/---

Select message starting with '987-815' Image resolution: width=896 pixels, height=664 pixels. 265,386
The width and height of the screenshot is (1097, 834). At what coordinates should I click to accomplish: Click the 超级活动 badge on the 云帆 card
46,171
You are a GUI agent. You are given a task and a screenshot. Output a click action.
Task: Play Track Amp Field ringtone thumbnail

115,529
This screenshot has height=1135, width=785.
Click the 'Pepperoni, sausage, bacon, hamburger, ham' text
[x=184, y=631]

\---

## [What you should do]
Each entry, exactly as written, should be set down once more.

## [Your solution]
Select message starting with '987-815' Image resolution: width=896 pixels, height=664 pixels. 265,386
The width and height of the screenshot is (1097, 834). At what coordinates should I click to accomplish: Click the 超级活动 badge on the 云帆 card
46,171
You are a GUI agent. You are given a task and a screenshot. Output a click action.
Task: Play Track Amp Field ringtone thumbnail

115,529
This screenshot has height=1135, width=785.
Click the 'Pepperoni, sausage, bacon, hamburger, ham' text
[x=184, y=631]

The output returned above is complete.